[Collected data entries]
======
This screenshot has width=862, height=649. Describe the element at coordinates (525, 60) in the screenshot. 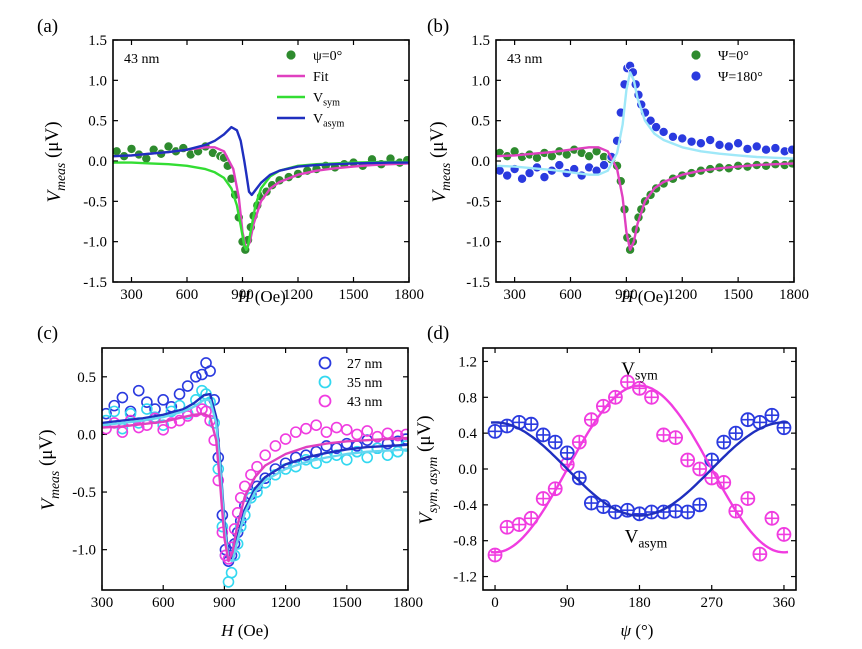

I see `thickness-annotation: 43 nm` at that location.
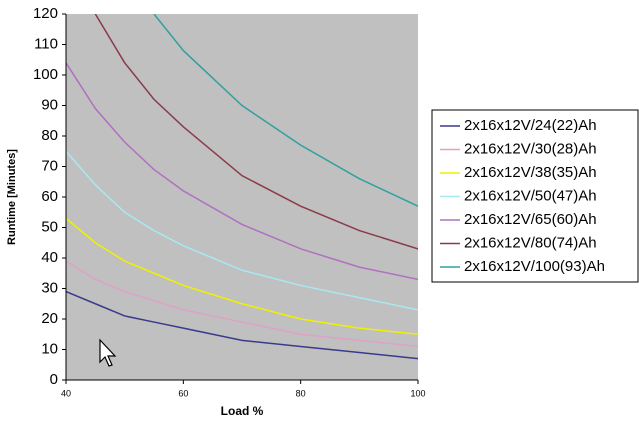 The width and height of the screenshot is (639, 426). Describe the element at coordinates (54, 380) in the screenshot. I see `y-tick-label: 0` at that location.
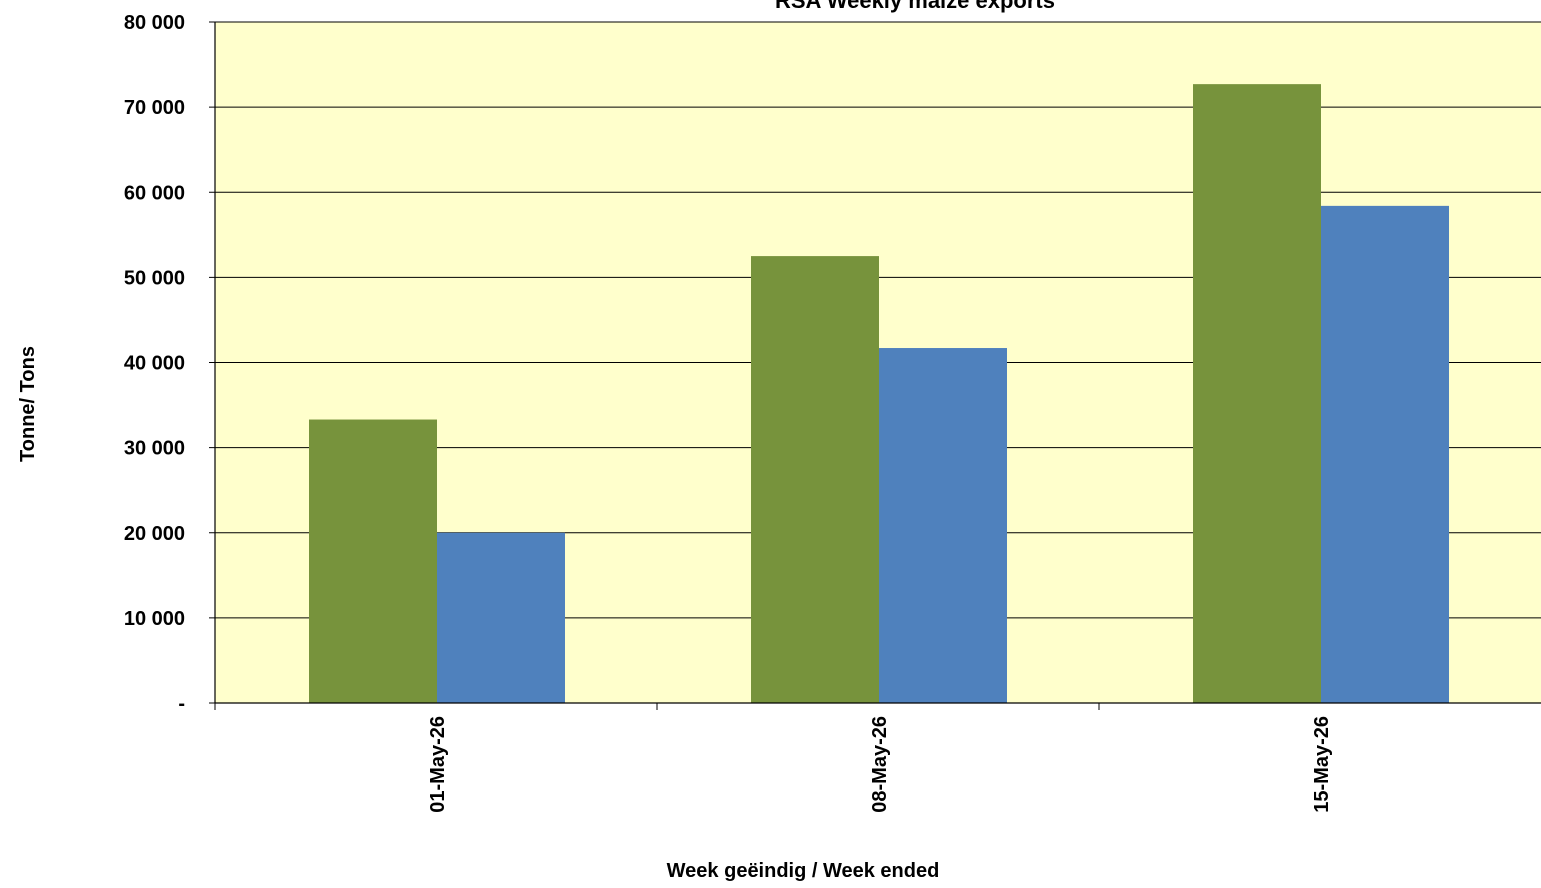 The height and width of the screenshot is (888, 1541). Describe the element at coordinates (154, 23) in the screenshot. I see `y-tick-label: 80 000` at that location.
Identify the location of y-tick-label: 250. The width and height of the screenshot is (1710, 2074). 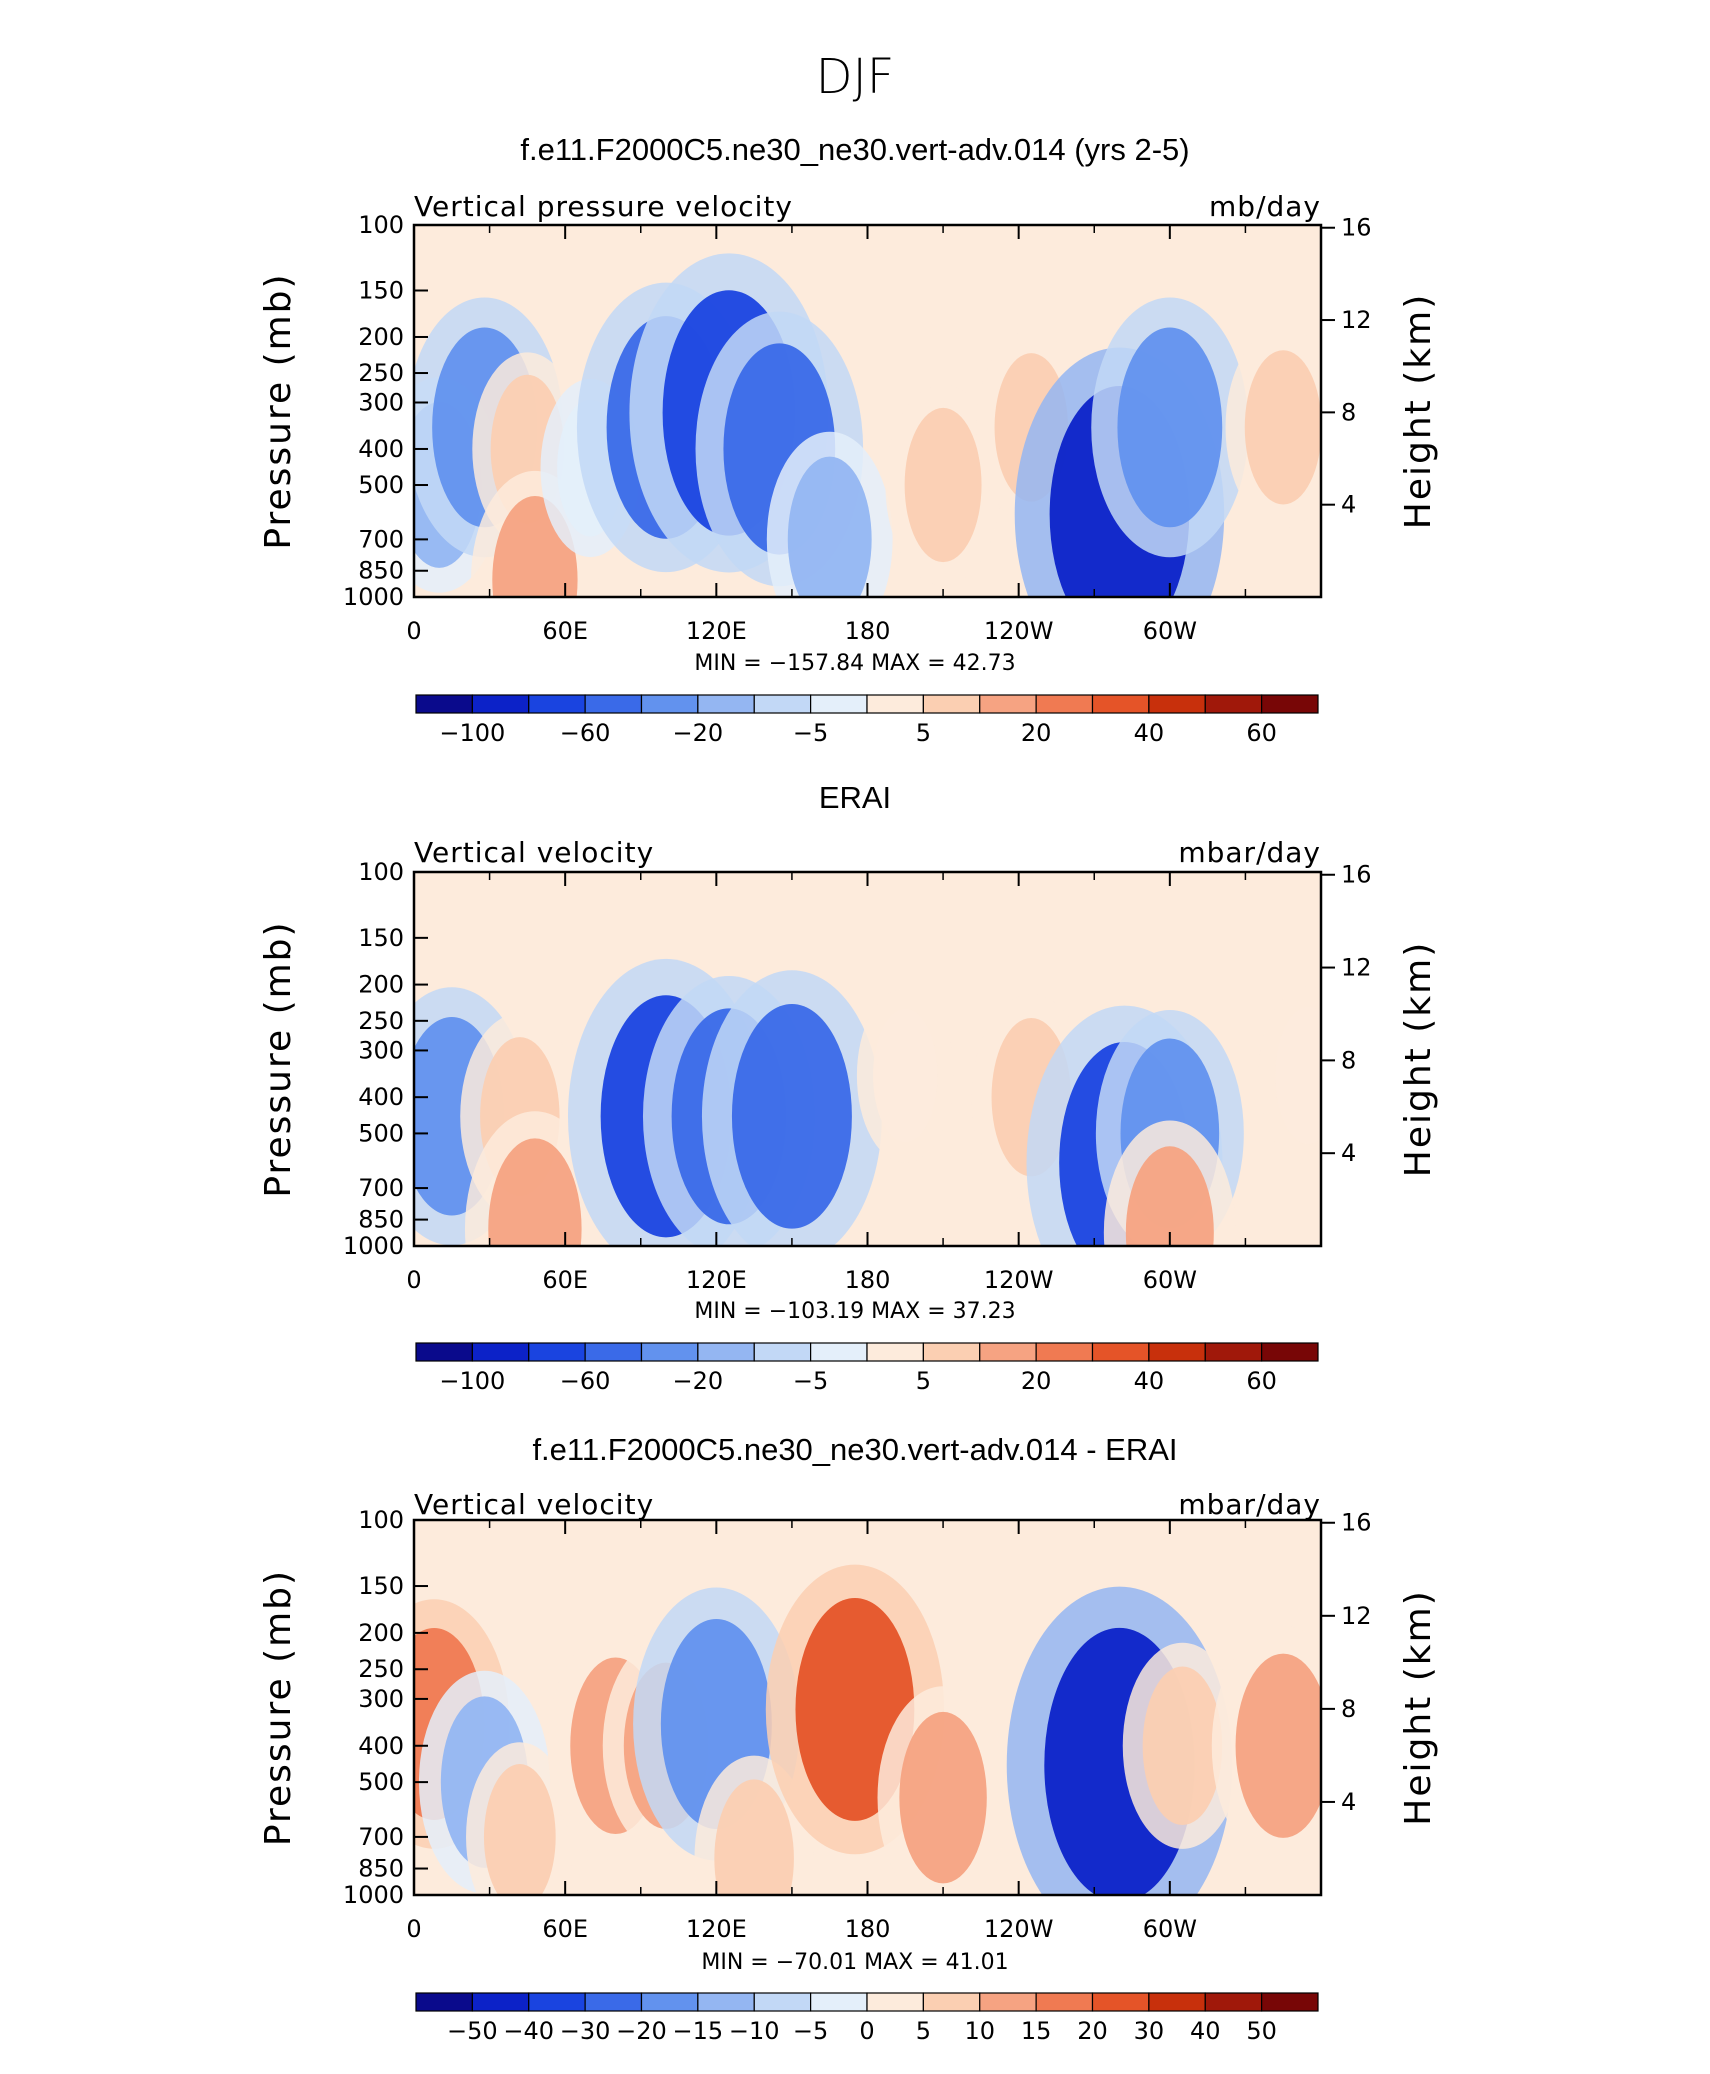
======
_EXERCISE OBJECTIVE_
Transcribe the listing above from its first line up to and including the line that contains "The width and height of the screenshot is (639, 426).", leaving out the pictures.

_ANSWER BELOW_
This screenshot has width=862, height=649. Describe the element at coordinates (525, 60) in the screenshot. 

I see `thickness-annotation: 43 nm` at that location.
 The width and height of the screenshot is (639, 426). Describe the element at coordinates (54, 380) in the screenshot. I see `y-tick-label: 0` at that location.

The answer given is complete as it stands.